During my 45 years as a commercial construction superintendent, I have built a number of canopies, similar to the one that "fell". First, in order to even consider building such an overhang, structural engineers have to submit design and structural drawings along with calculations that allow for wind, snow and water loads, earthquake problems and other such unlikely events (like being run into by a huge 5th wheel trailer).
With approved plans from the local building department, the contractor is then expected to follow them to the letter, (that was my job) with building inspectors checking many phases of progress. If any deviations are noted, a stop-notice is filed and the job is red tagged if the violations are not corrected.

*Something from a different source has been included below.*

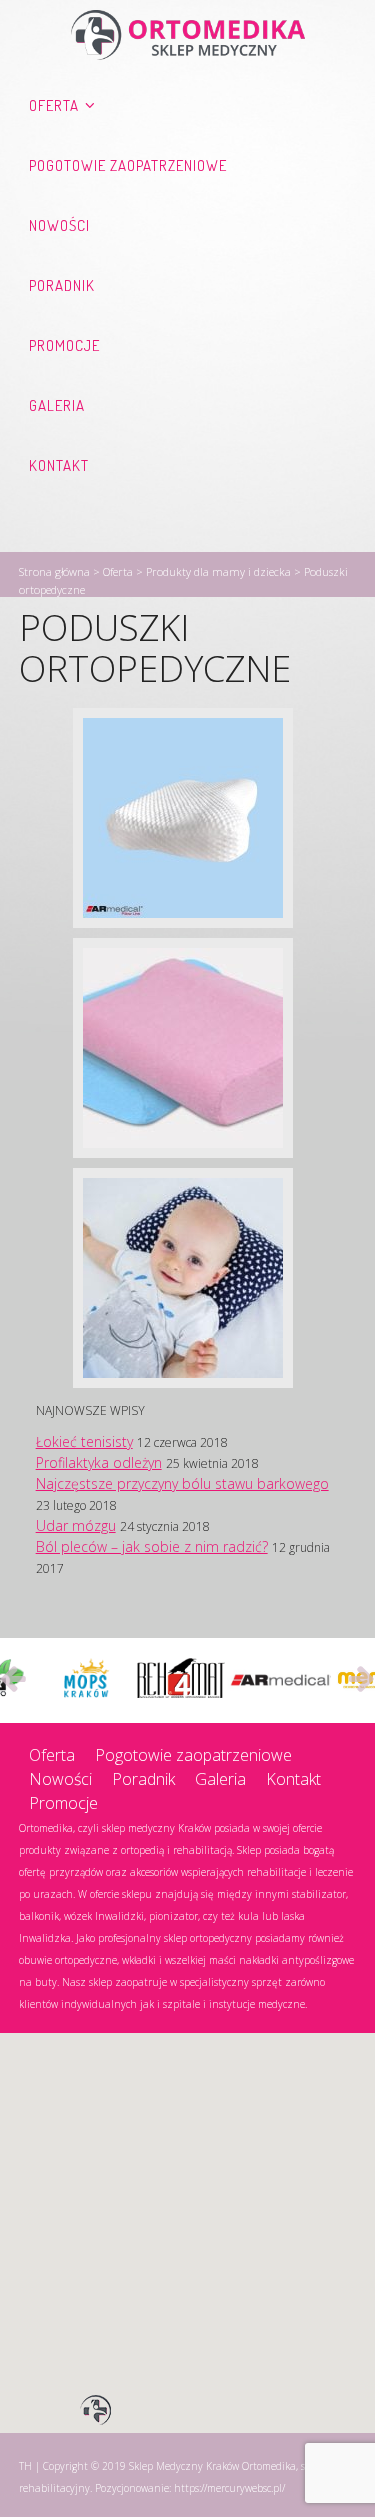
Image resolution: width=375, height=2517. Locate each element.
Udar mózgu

Just looking at the pictures, I see that there was a pipe column on the right side of the canopy, that was bolted down, hopefully to a concrete footing, in leiu on a thin concrete slab. (I can see no anchor bolts protruding from the base plate of the column, were there weak bolts or nuts?) The top of the column shows no visible connection to any structural members within the structure, just some black-iron framing members used to support the plastered ceiling. The masonry enclosing the steel pipe column is just gingerbread to hide the column and match the existing construction in the main building.
Someone messed up, big time on this one. A law suit is surely going to follow, and Mister Deep-Pockets, ie, the Architect, the Structural Engr., The Contractor along with his Superintendent will all probably be listed in the law suit. I could see no structural connection to the existing bank building, and I have a feeling that they are going to hang the blame on the Structural Engineer who goofed on his design. Just my 2 cents.